Duncan smiled. "As is the case with so many prophecies, the details are vague enough to convince any gullible mind that everything was 'foretold.' The Bene Gesserit and their Missionaria Protectiva were masters at that." He looked closely at th

e robot. "And so, I think, are you."

Erasmus seemed both surprised and impressed. "What are you suggesting?"

"Since you were in charge of the 'mathematical projections' and the 'prophecies' based on them, you were in a position to write predictions however you wished. Omnius believed everything."

"Are you saying I made up the prophecies?" Erasmus asked. "Perhaps as a way to guide an evermind stubbornly intent on a narrowminded course of action? Perhaps to bring us precisely to this juncture? A very interesting hypothesis. One worthy of a true Kwisatz Haderach." The grin on his face seemed more genuine than ever.

Smiling coolly, Duncan said, "As the Kwisatz Haderach, I know there are--and always will be, even as I evolve--limitations on my knowledge and my abilities." He tapped the robot in the center of his chest. "Answer me. Did you manipulate the prophecies?"
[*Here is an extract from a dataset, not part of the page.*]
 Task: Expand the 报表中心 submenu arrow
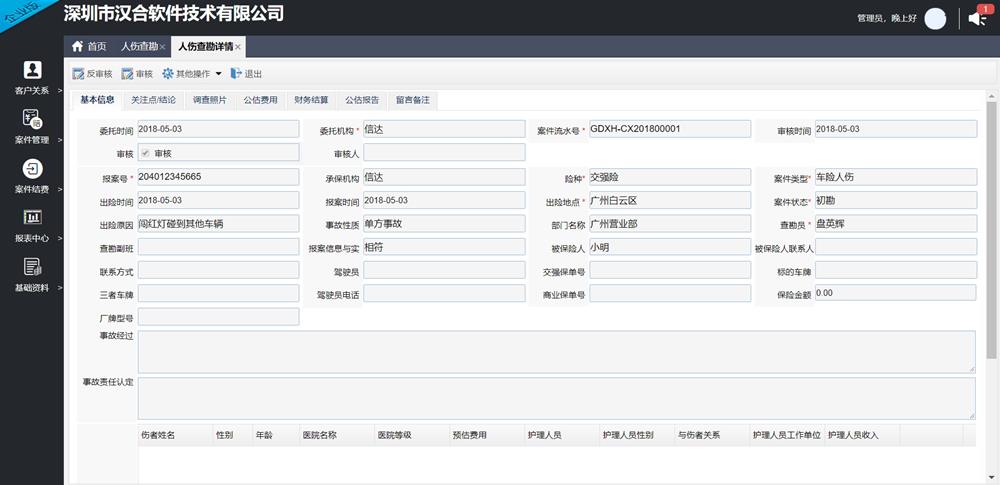click(60, 238)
"Humans created countless projections and legends long before I existed. I simply adapted the ones I liked best, generated the complex calculations that would produce the desired projections, and fed them to the evermind. Omnius, with his usual myopia, saw only what he wanted to see. He convinced himself that in the 'end' a 'great change in the universe' required a 'victory' for him. And for that he needed the Kwisatz Haderach. Omnius learned many things, but he learned arrogance too well." Erasmus swirled his robes. "No matter what the evermind or the Face Dancers thought--I have always been in control."

Raising his hands, the robot gestured to the sentient metal cathedral around them, indicating the whole city of Synchrony and the rest of the thinking-machine empire. "Our forces are not entirely leaderless. With the evermind gone, I now control the thinking machines. I have all the codes, the intricate, interlinked programming."

Duncan had an idea that was part prescience, part intuition, and part gamble. "Or the final Kwisatz Haderach can take control."

"That seems a much neater solution." An odd expression moved across the robot's flowmetal face. "You interest me, Duncan Idaho."

"Give me the codes and the access I need."

"I can give you more than that--and, yes, it will require much more. A whole machine empire, millions of components. I would have to share an . . . entirety with you, just as my Face Dancers shared all those marvelous lives. But for a Kwisatz Haderach, that would be just the thing."